(Excerpted data begins)

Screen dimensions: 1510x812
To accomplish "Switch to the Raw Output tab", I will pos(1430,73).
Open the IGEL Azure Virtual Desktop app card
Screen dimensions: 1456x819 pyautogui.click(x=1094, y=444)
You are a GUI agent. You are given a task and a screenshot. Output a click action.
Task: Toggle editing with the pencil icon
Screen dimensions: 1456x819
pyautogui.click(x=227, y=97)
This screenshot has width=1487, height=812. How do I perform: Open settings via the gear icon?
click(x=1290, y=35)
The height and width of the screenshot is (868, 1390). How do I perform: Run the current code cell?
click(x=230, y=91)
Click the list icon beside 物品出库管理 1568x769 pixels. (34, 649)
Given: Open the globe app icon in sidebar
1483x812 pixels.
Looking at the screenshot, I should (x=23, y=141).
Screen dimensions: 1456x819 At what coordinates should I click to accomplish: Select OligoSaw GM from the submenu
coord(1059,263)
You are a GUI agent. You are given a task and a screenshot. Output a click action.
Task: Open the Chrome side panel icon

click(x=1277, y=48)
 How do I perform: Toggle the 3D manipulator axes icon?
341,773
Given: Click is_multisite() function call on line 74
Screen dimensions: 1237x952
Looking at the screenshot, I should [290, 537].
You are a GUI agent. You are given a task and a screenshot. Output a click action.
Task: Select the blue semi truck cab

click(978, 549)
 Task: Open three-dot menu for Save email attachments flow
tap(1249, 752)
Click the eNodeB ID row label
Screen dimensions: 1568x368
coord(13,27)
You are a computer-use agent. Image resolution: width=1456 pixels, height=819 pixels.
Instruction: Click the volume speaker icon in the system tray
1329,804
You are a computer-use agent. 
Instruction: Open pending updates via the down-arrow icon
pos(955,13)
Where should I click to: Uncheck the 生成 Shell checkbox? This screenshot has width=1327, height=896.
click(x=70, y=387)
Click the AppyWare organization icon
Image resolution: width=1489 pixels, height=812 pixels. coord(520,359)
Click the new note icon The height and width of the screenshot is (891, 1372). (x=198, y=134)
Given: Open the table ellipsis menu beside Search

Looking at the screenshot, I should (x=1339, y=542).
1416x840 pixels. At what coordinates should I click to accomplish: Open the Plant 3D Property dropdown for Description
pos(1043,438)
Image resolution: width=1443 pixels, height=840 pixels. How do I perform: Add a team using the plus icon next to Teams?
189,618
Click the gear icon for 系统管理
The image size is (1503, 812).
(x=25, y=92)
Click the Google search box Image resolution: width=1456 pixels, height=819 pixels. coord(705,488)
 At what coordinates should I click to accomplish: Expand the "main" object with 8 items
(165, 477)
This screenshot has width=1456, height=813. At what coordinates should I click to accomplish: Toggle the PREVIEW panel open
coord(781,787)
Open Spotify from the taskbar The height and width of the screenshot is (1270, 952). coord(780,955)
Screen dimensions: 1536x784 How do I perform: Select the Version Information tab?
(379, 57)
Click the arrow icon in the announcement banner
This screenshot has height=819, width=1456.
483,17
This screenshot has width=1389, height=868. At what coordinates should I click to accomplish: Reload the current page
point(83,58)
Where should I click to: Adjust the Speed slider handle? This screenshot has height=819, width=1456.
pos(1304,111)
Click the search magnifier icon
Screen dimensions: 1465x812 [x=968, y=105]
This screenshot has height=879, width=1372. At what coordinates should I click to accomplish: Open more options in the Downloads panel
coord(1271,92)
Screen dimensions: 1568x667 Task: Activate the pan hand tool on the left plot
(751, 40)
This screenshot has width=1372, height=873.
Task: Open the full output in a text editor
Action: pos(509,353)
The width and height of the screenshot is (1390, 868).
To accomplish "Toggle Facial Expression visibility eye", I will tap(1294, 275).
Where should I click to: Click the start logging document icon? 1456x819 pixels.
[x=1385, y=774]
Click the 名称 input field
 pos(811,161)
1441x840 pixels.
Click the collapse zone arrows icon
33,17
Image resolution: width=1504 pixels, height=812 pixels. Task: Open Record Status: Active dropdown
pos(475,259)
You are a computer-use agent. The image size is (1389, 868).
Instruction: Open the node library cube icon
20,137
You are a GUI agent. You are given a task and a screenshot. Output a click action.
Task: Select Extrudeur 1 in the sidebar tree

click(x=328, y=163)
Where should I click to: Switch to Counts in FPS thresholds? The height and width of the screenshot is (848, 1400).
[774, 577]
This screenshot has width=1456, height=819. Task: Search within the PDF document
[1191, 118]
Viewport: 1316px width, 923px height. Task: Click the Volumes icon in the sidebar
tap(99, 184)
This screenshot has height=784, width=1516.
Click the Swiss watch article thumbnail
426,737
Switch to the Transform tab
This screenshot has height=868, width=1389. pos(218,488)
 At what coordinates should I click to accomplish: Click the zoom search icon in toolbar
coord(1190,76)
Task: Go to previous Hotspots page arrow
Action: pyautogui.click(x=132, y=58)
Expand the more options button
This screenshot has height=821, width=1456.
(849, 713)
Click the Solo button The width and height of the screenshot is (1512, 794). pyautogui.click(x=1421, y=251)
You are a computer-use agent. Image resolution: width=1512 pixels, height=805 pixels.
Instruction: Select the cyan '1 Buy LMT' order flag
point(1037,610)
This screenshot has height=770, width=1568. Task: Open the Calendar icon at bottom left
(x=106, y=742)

(Excerpted data ends)

*Problem to solve*:
Out of the entries, pull every line that mentions "button".

*Answer for this exercise*:
Expand the more options button
Click the Solo button The width and height of the screenshot is (1512, 794). pyautogui.click(x=1421, y=251)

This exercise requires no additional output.